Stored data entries
== Segment start ==
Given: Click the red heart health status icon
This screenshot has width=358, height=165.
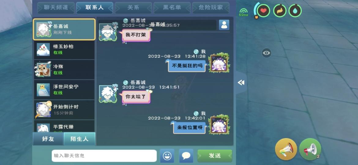Looking at the screenshot, I should click(x=263, y=11).
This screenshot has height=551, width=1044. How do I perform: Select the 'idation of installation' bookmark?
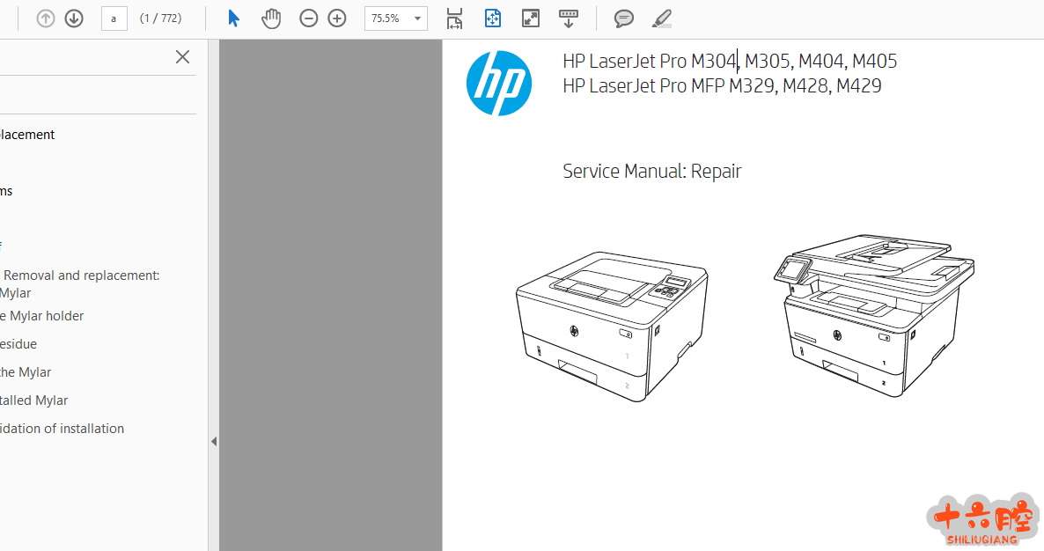(x=62, y=429)
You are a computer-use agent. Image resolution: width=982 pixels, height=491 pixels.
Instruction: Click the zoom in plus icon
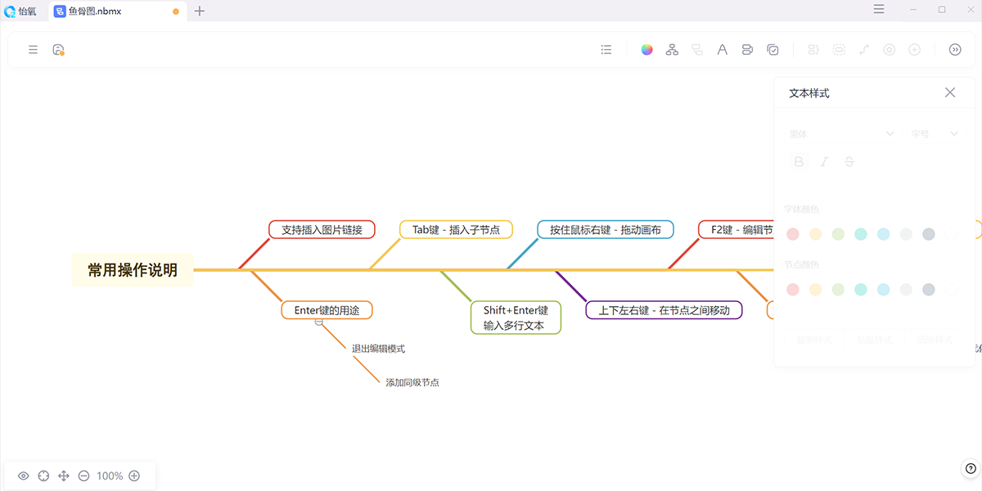pos(134,476)
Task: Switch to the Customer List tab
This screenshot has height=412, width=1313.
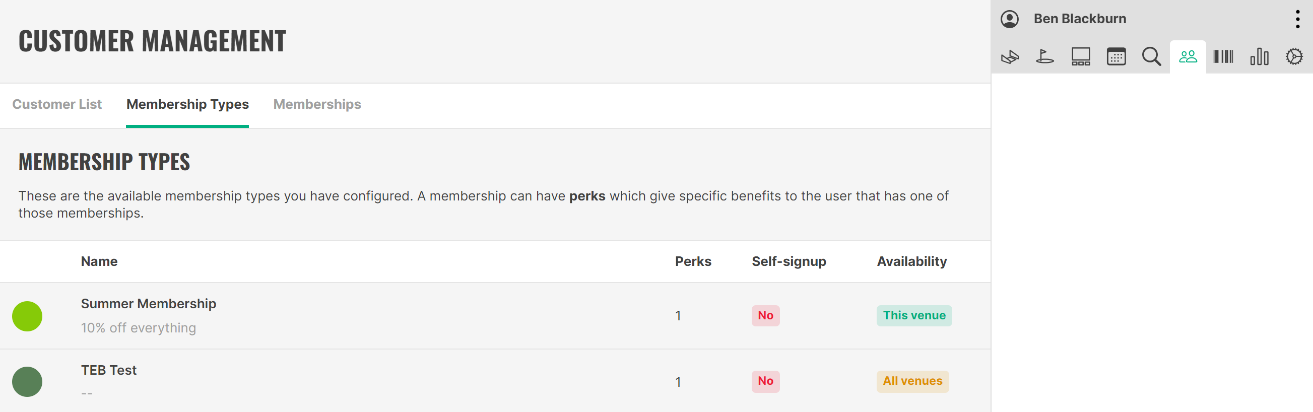Action: click(57, 104)
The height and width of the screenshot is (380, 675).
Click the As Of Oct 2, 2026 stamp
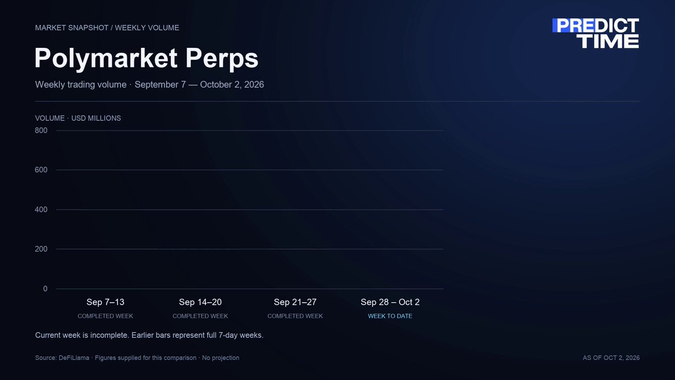point(612,358)
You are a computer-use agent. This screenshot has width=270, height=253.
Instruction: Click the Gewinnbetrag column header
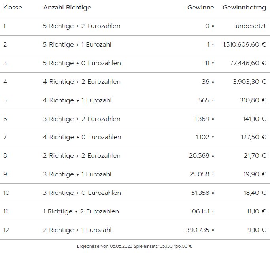click(x=244, y=8)
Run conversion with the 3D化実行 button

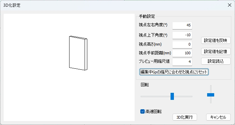(x=185, y=117)
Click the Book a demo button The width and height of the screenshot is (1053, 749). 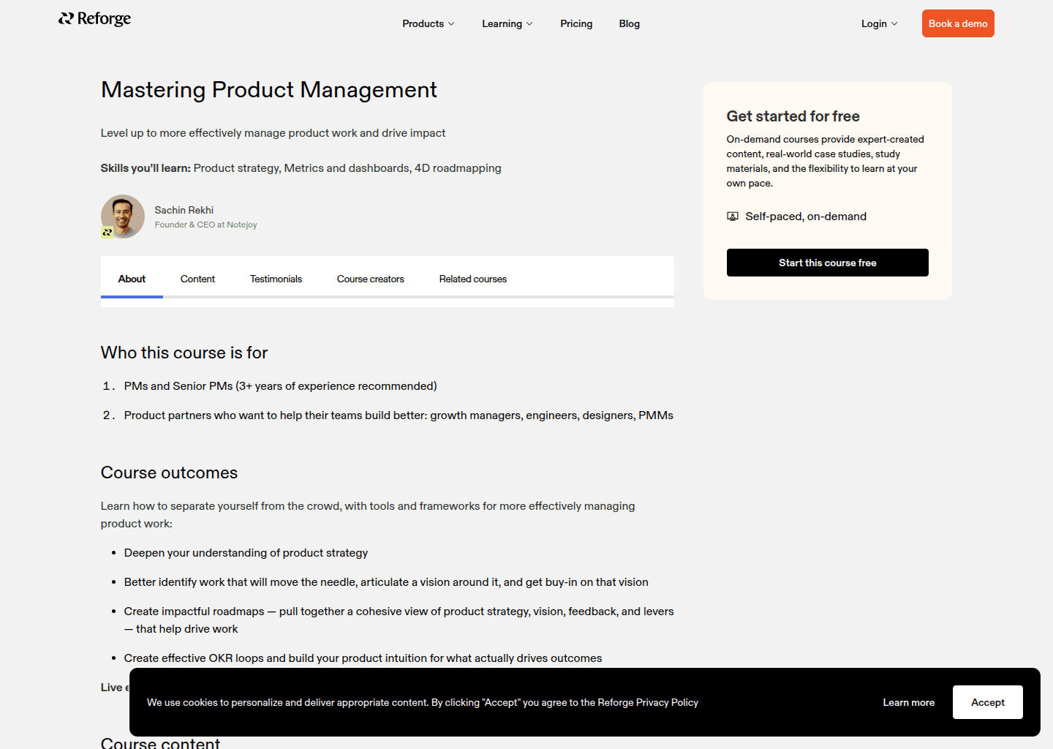point(958,23)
== Segment end ==
■ TRY IT: Search the records above for the word "agent" and give the number of lines where it occurs, nothing else.

■ FINAL ANSWER: 2